### Exercise aim
Edit the listing below, starting at the line containing "Open the Netflix subscription page" and ending at the end of the listing, by replacing "subscription" with "billing" and leaving everything else unchanged. Give back only those lines, without the pictures.

[Word and element location data]
——

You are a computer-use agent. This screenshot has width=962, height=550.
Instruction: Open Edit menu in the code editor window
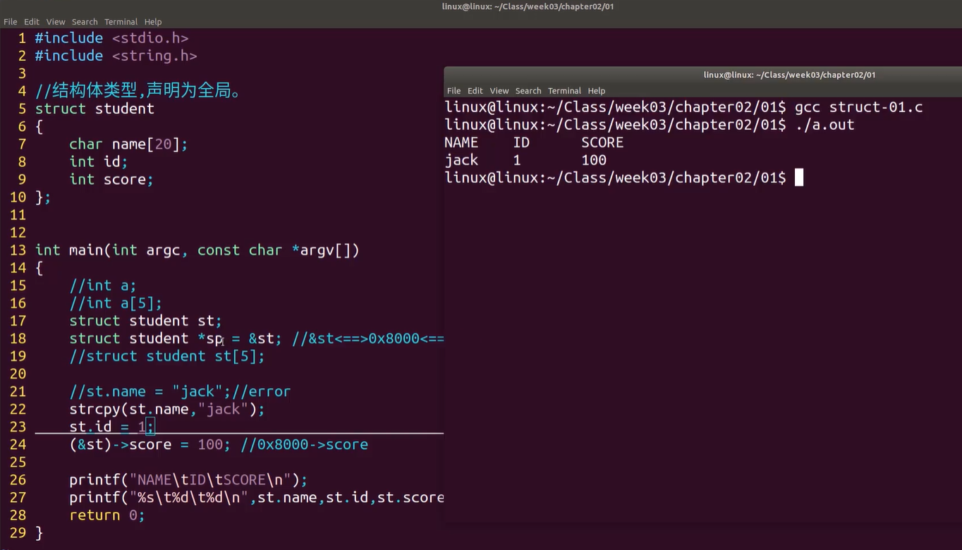coord(32,22)
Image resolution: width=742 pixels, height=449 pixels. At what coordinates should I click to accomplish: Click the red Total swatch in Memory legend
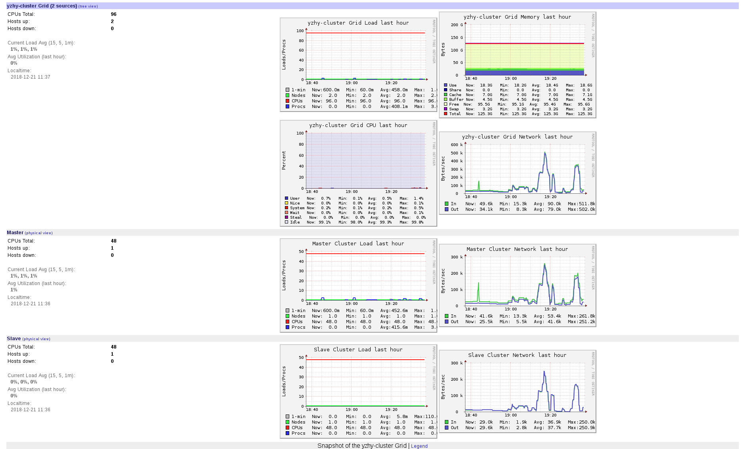coord(446,114)
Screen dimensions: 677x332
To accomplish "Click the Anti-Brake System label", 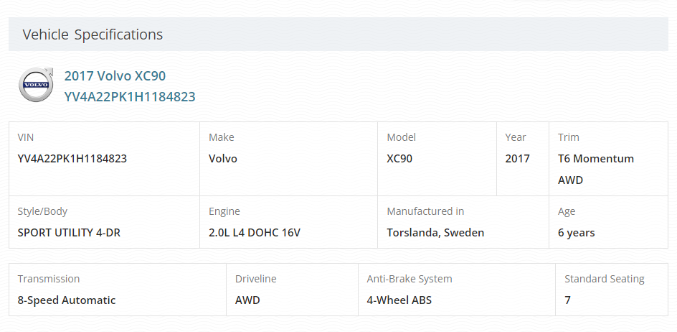I will point(409,279).
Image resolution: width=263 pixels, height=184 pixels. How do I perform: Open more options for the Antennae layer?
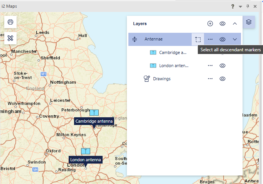210,39
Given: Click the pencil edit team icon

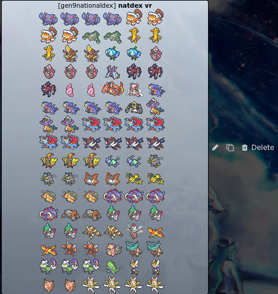Looking at the screenshot, I should point(215,148).
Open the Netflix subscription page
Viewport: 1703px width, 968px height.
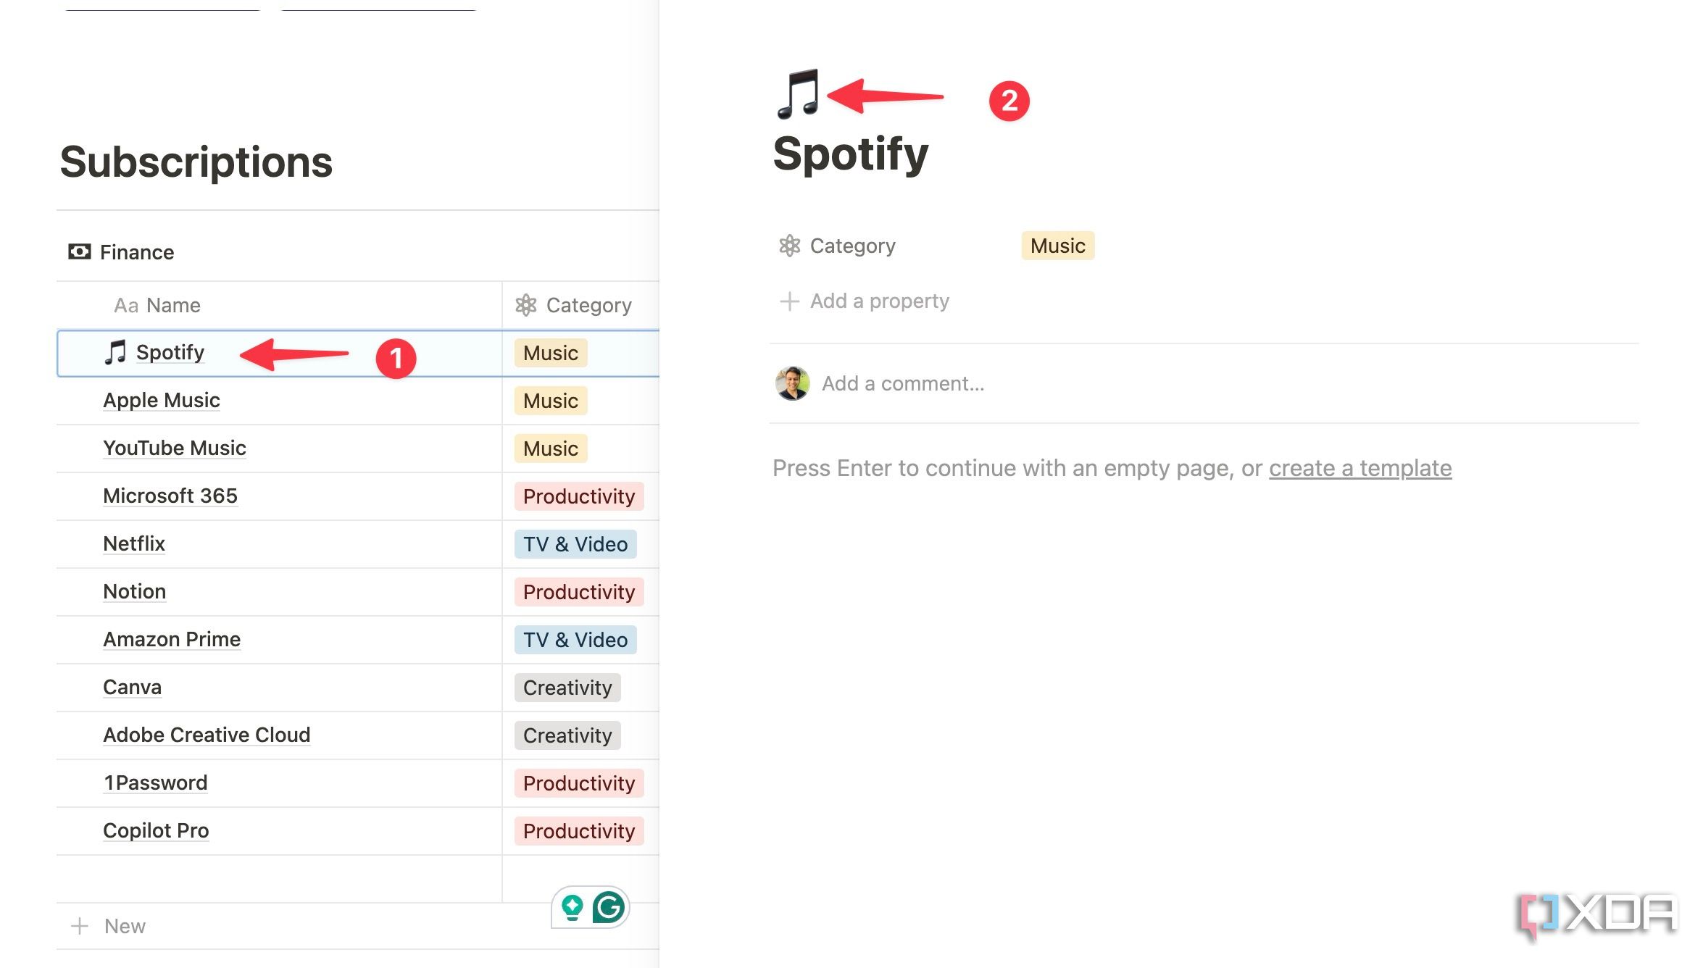click(x=134, y=543)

——

### The answer
Open the Netflix billing page
Viewport: 1703px width, 968px height.
click(x=134, y=543)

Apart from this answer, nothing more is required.